- _Schriftliche Aufgabe A_: Gib an, in wie vielen Zeilen der Einträge unten die Zeichenfolge „agent“ vorkommt. Nenne dabei nur die Zahl.
--------------------
Die semantische Datenbank ist der Zentralpfeiler der Systemarchitektur. Die semantische Datenbank enthält Daten aus den Quellsystemen, angereichert mit ihrer Bedeutung, und verknüpft diese mit bedeutungsgleichen Daten aus anderen Quellsystemen. Dabei kommen Knowledge- Graphen (siehe Abbildung 2) zum Einsatz, eine Technik, die auch Datenunternehmen wie Google oder Facebook einsetzen. Ein Knowledge-Graph repräsentiert komplexes, vernetztes Wissen als Menge von Datenpunkten. Als Datenpunkte bezeichnen wir Subjekt–Prädikat–Objekt-Relationen (SPO) und Subjekt–Attribut–Wert-Relationen (SAW). Damit lässt sich der Knowledge-Graph aus Abbildung 2 wie in Listing 1 darstellen. In Abbildung 2 dargestellte Datenpunkte zum Ventil entstammen den Quellsystemen Engineering und Dokumentation. Der Knowledge-Graph kann diese Datenpunkte über einen gemeinsamen Objektknoten (über einen speziellen Datenpunkt) verknüpfen, da das Ventil in beiden Quellsystemen nach dem Kraftwerkskennzeichnungssystem benannt ist. Die einfache Bauweise verleiht Knowledge-Graphen äußerste Flexibilität. Damit eignen sie sich für die schrittweise Integration großer Mengen an heterogenen, veränderlichen Daten. Verknüpfungen zwischen den Daten müssen nicht vollständig bekannt sein, insbesondere nicht zu Beginn der Integration einer neuen Datenquelle. Datenverknüpfungen können mit der Zeit erstellt werden. Das ist der entscheidende Vorteil, der es uns ermöglicht, ein Quellsystem innerhalb von drei Wochen zu integrieren.
--------------------
- _Schriftliche Aufgabe B_: Innerhalb welcher Zeit lässt sich laut dem Textauszug ein Quellsystem integrieren?

Zeigedaten für Bildschirmaufnahmen
--------------------
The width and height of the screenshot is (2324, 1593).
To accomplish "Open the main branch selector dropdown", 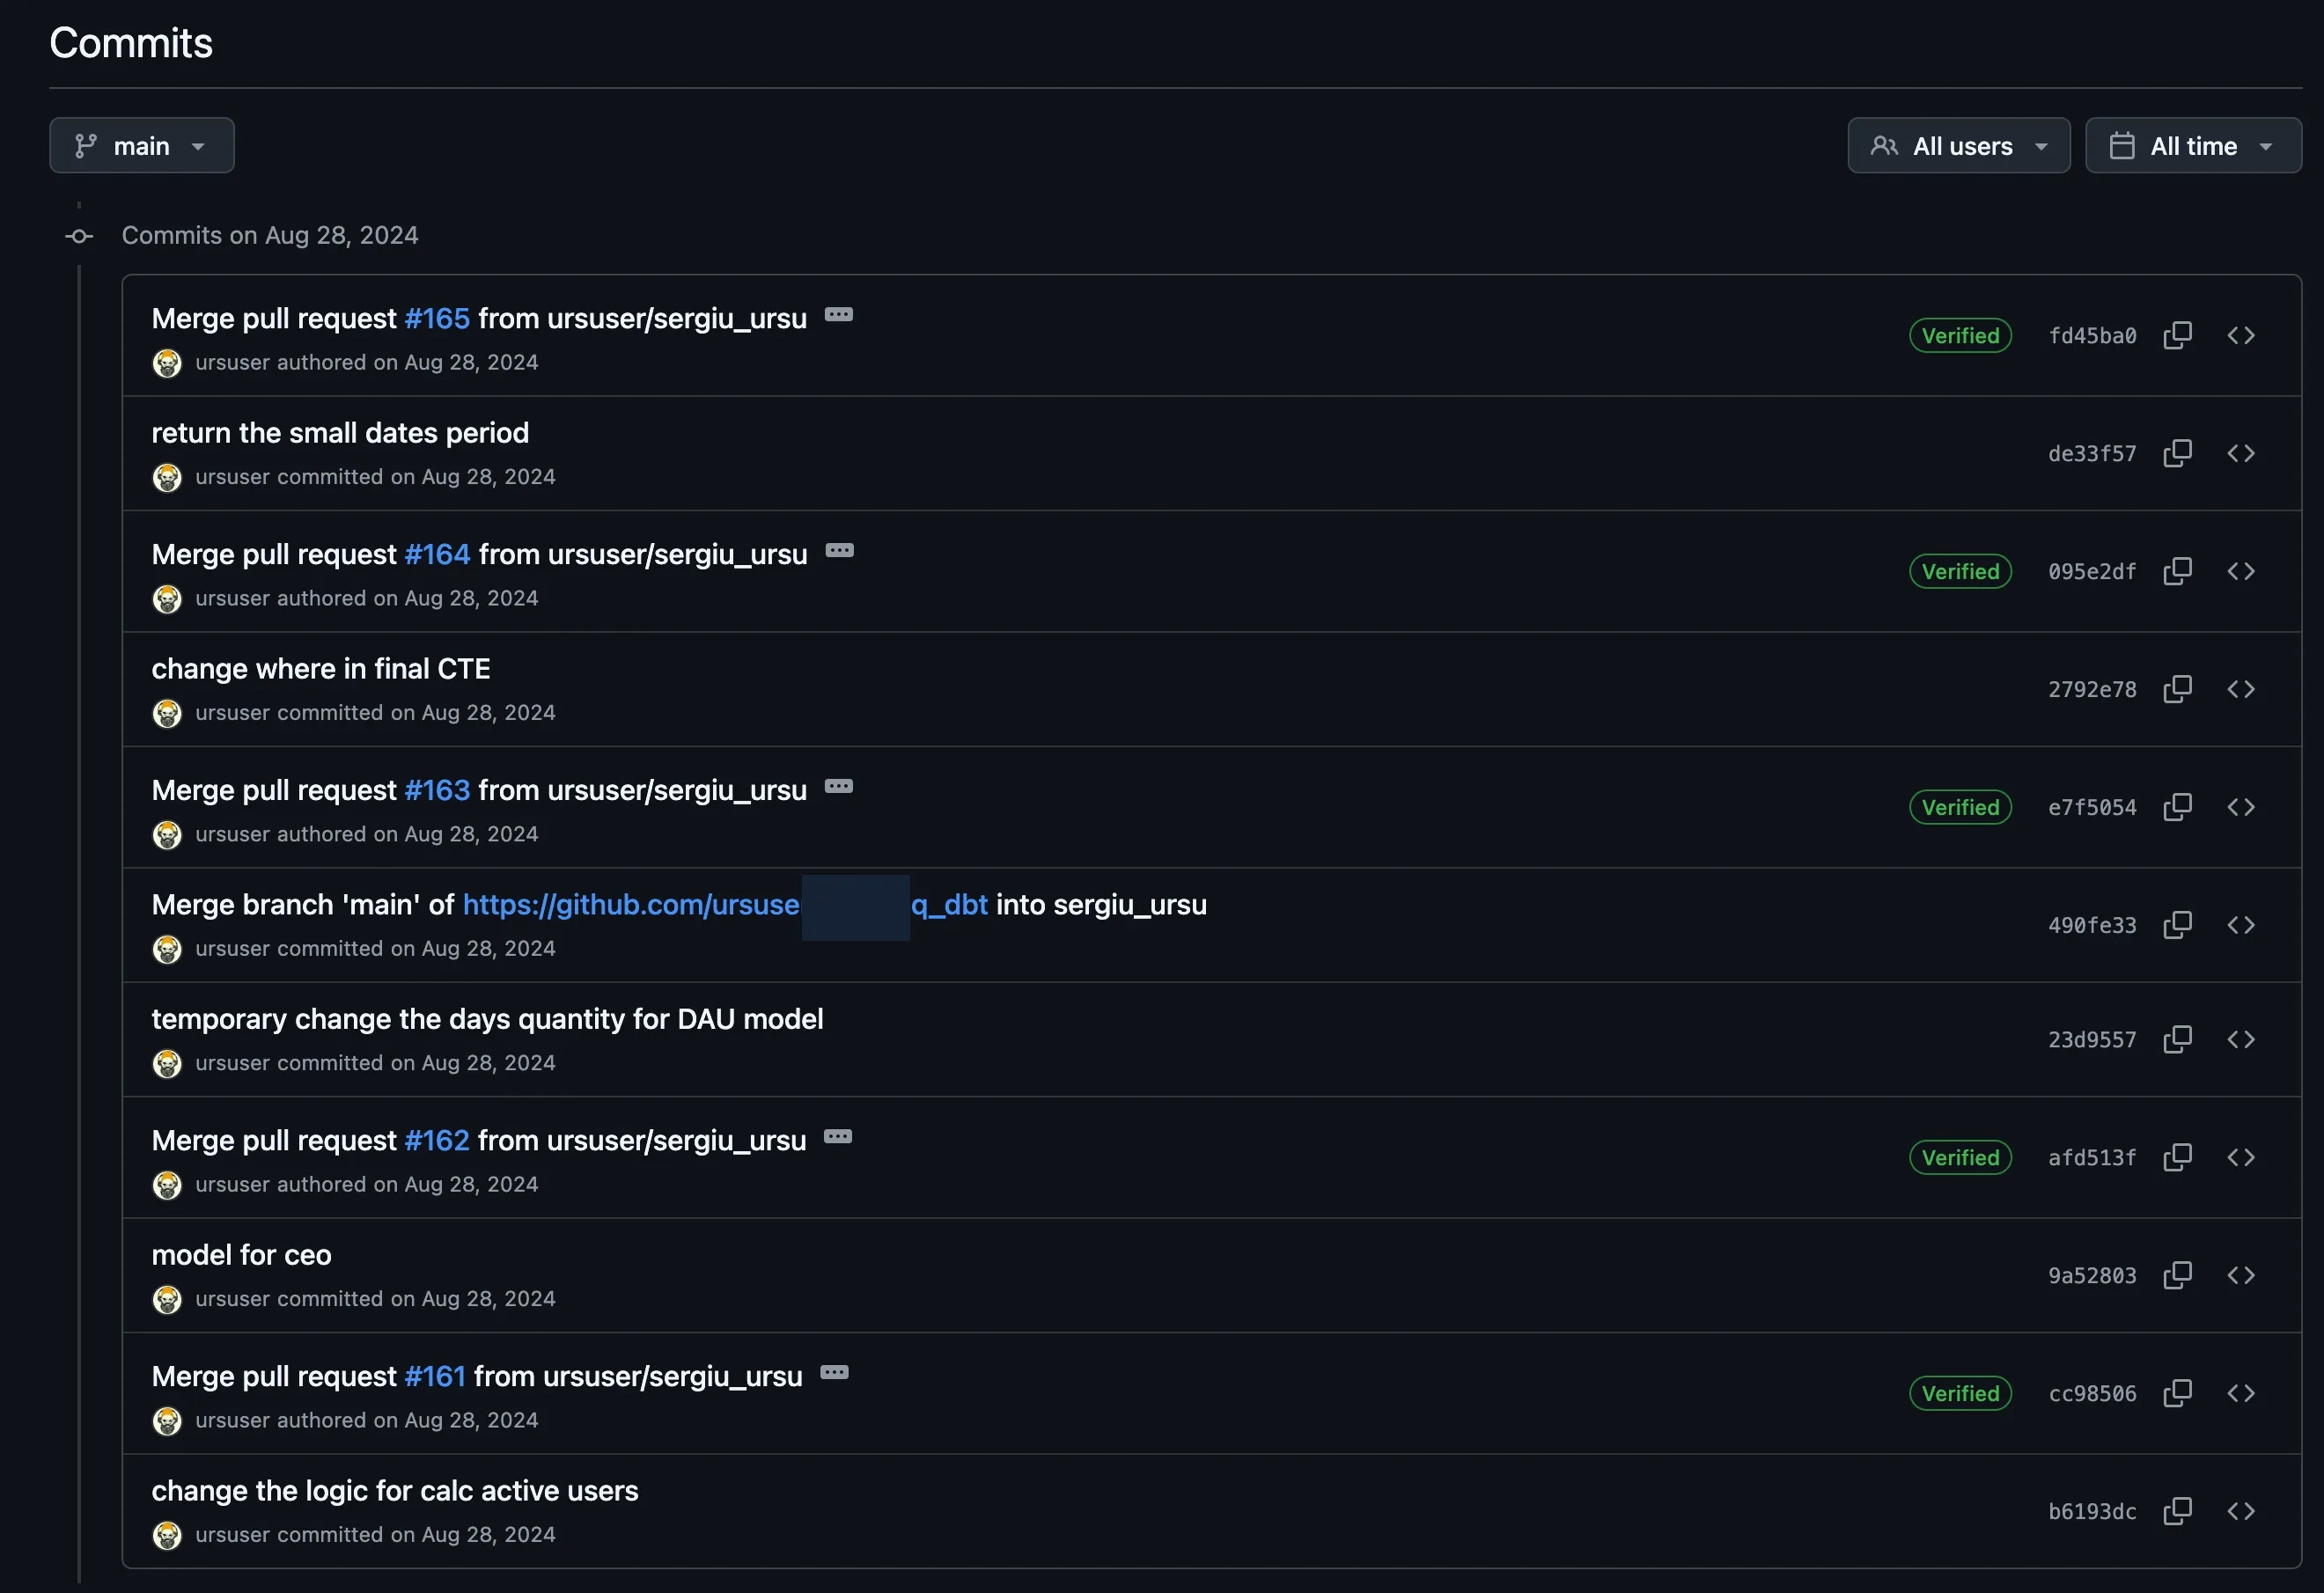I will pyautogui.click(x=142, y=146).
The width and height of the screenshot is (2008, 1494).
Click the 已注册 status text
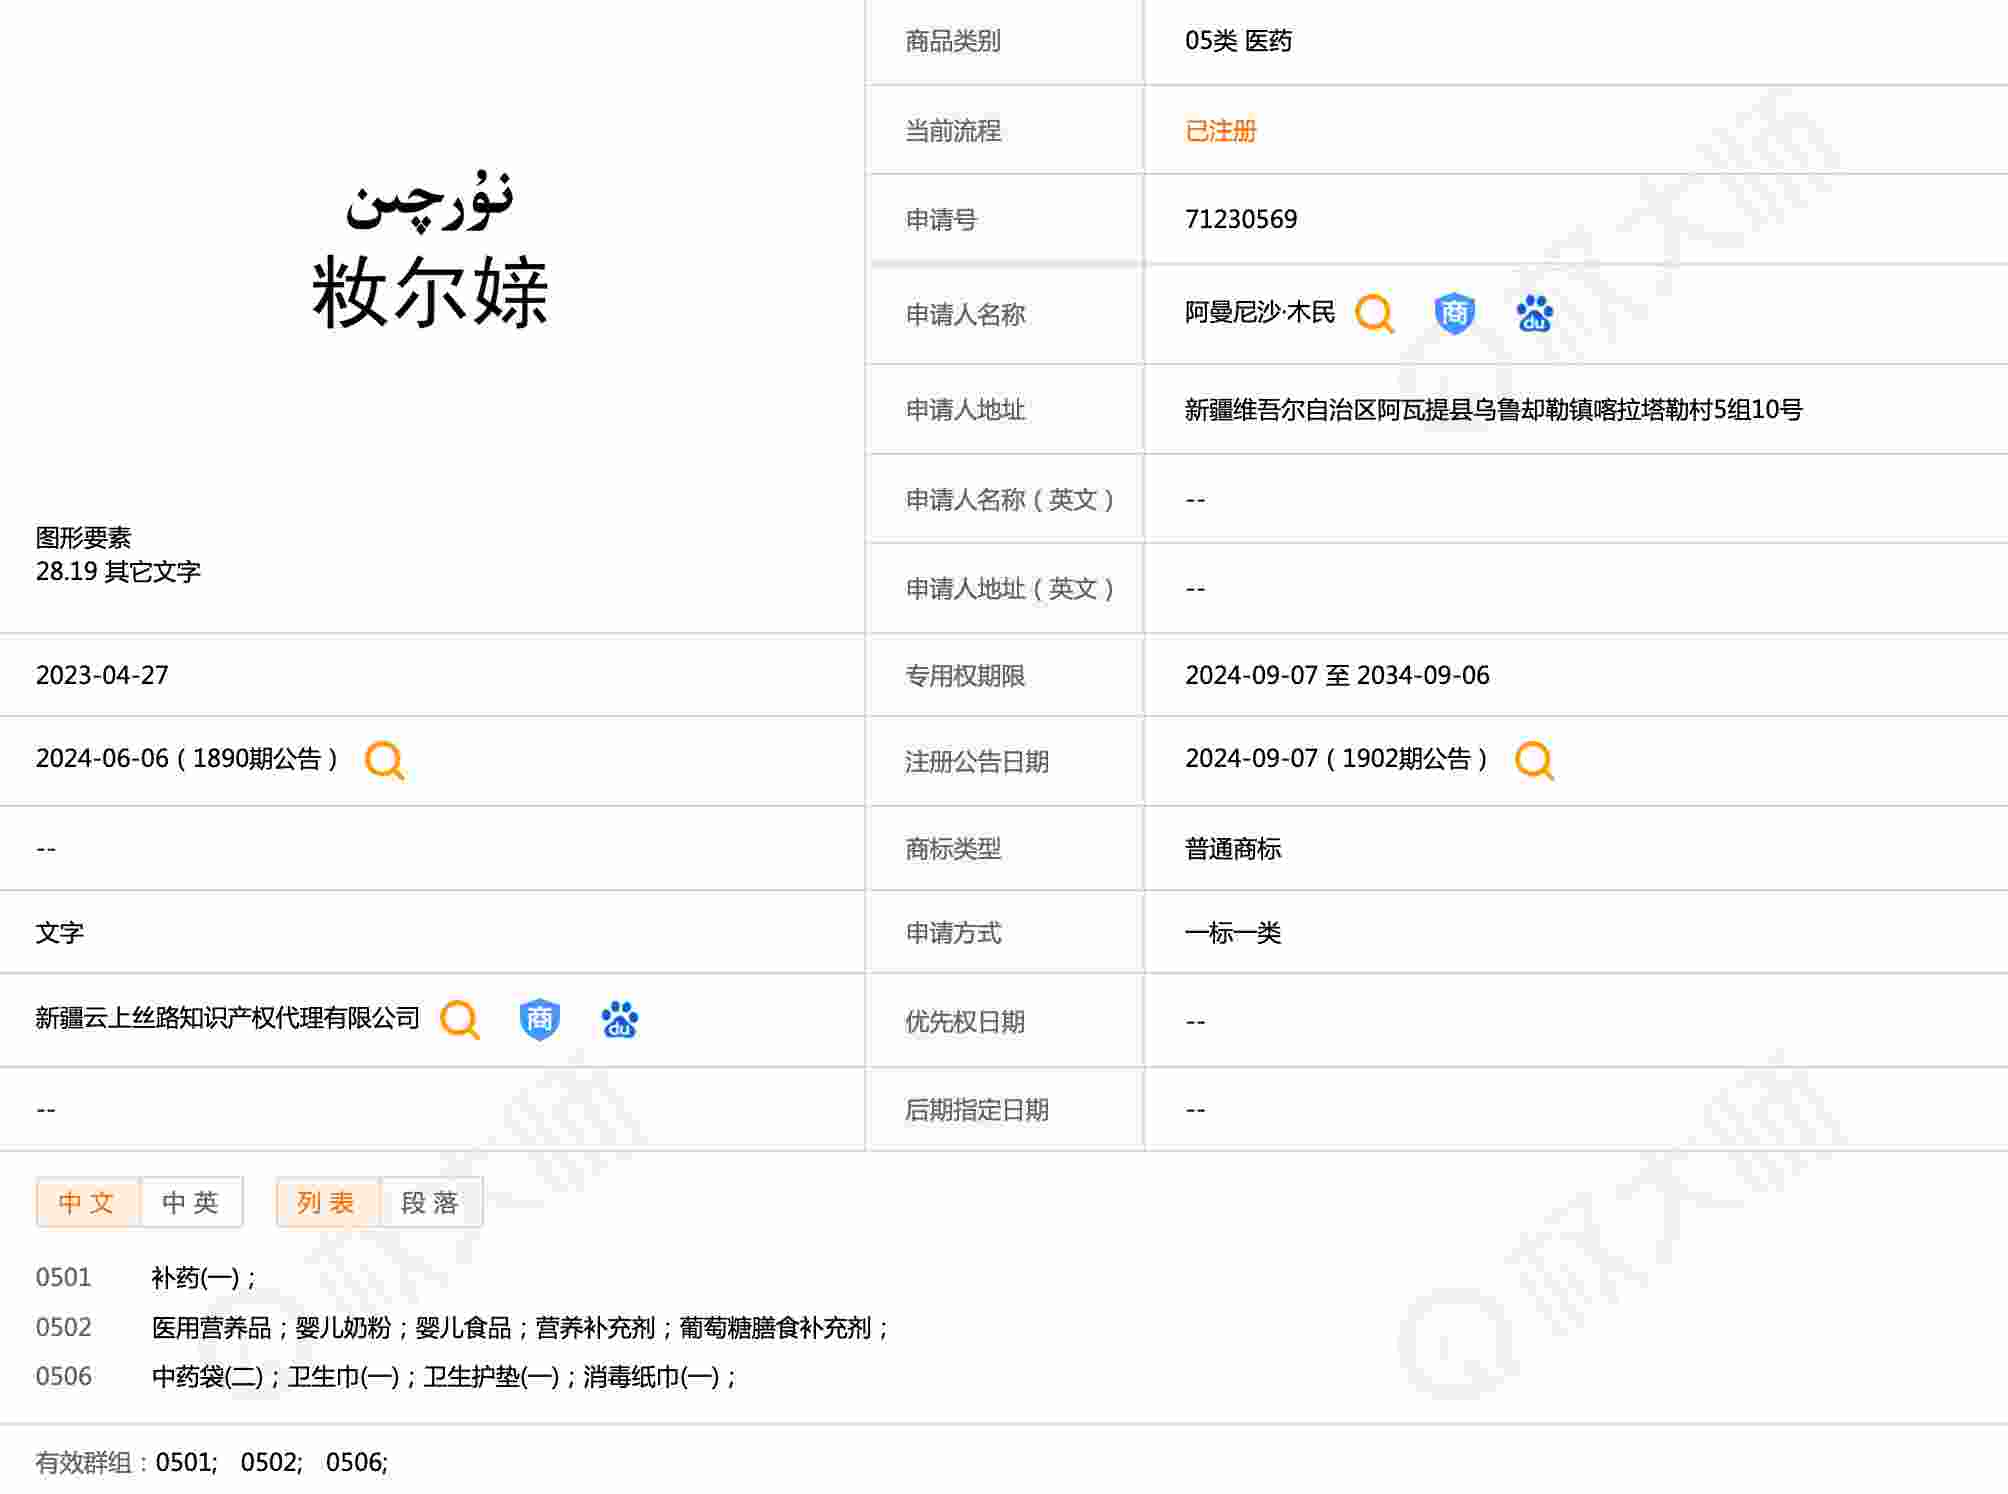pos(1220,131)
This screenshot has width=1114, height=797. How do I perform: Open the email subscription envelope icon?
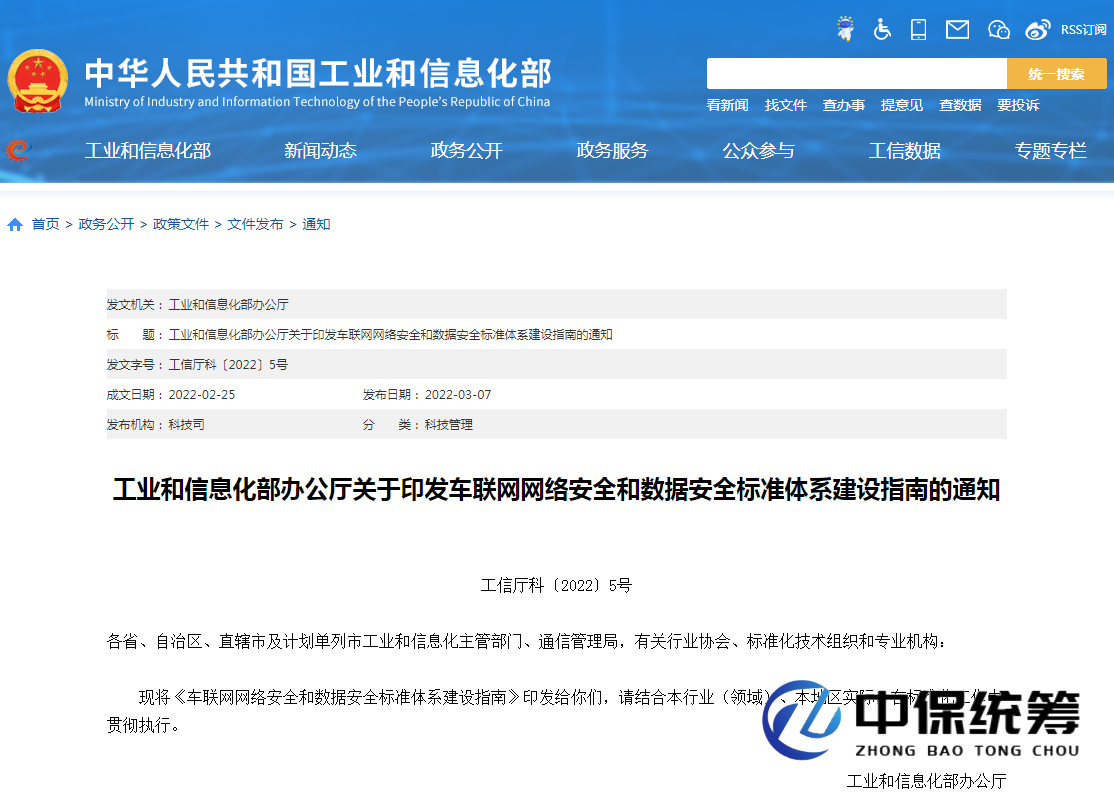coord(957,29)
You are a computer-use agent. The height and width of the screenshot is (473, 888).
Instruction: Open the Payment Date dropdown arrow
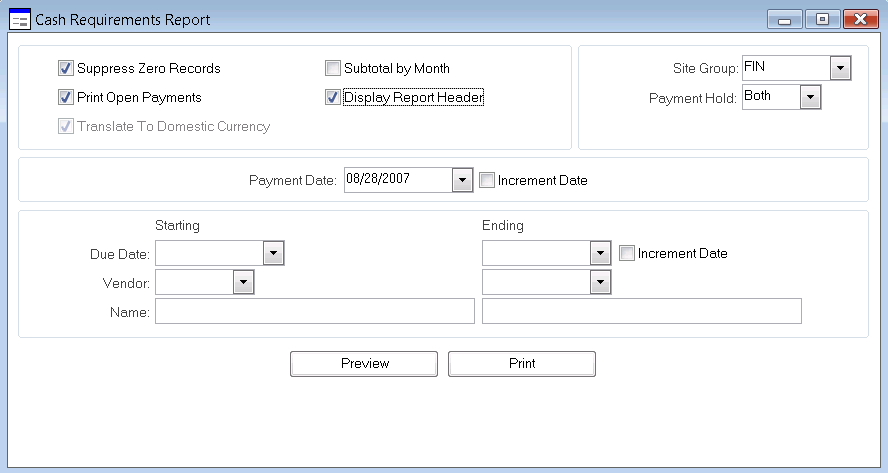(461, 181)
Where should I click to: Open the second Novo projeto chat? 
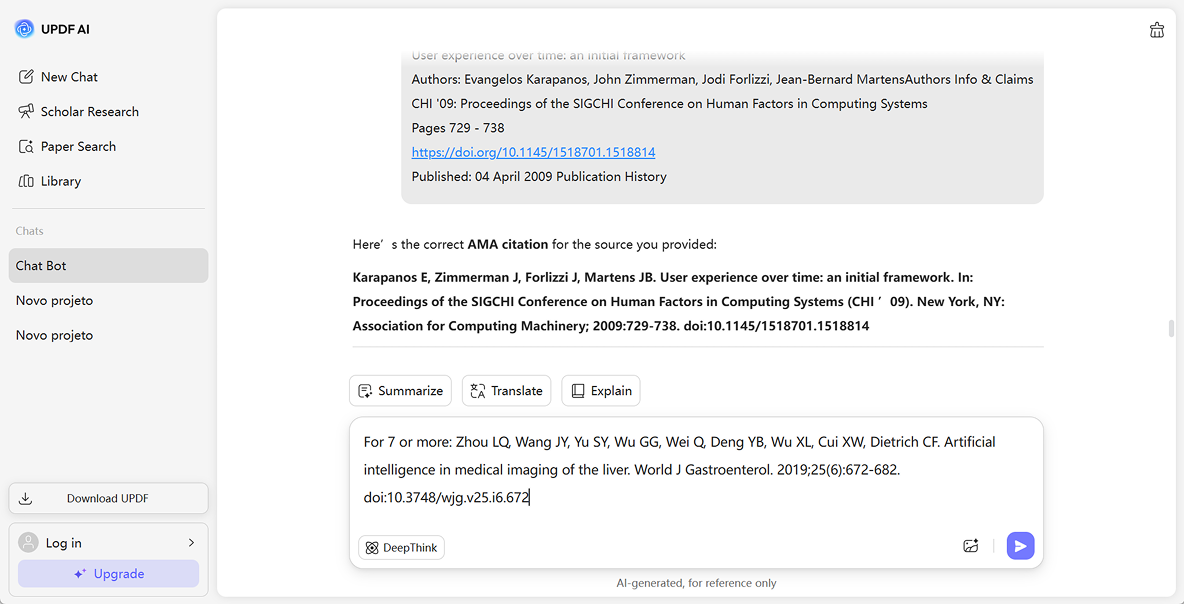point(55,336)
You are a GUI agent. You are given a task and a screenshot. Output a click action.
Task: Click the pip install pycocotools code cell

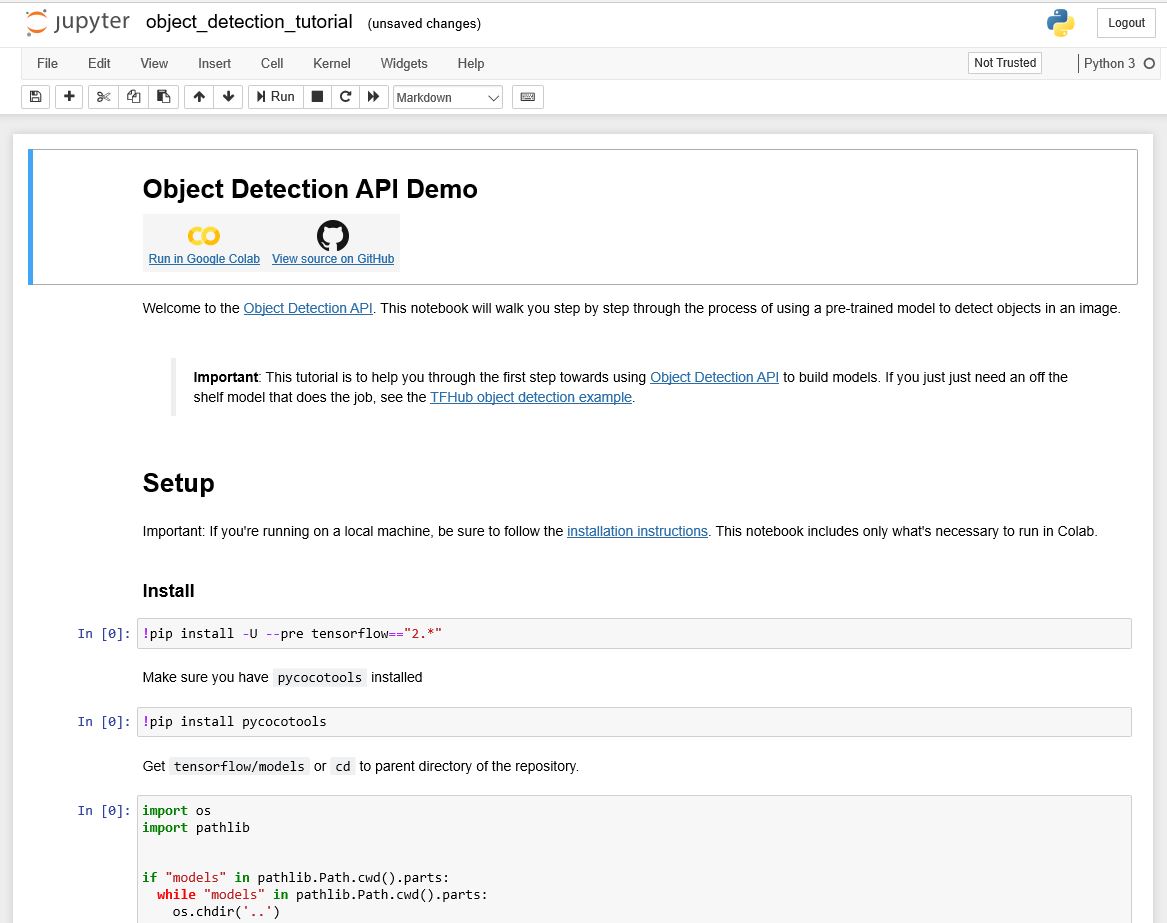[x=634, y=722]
--------------------
- _Vollständige Antwort A_: 2

- _Vollständige Antwort B_: Innerhalb von drei Wochen.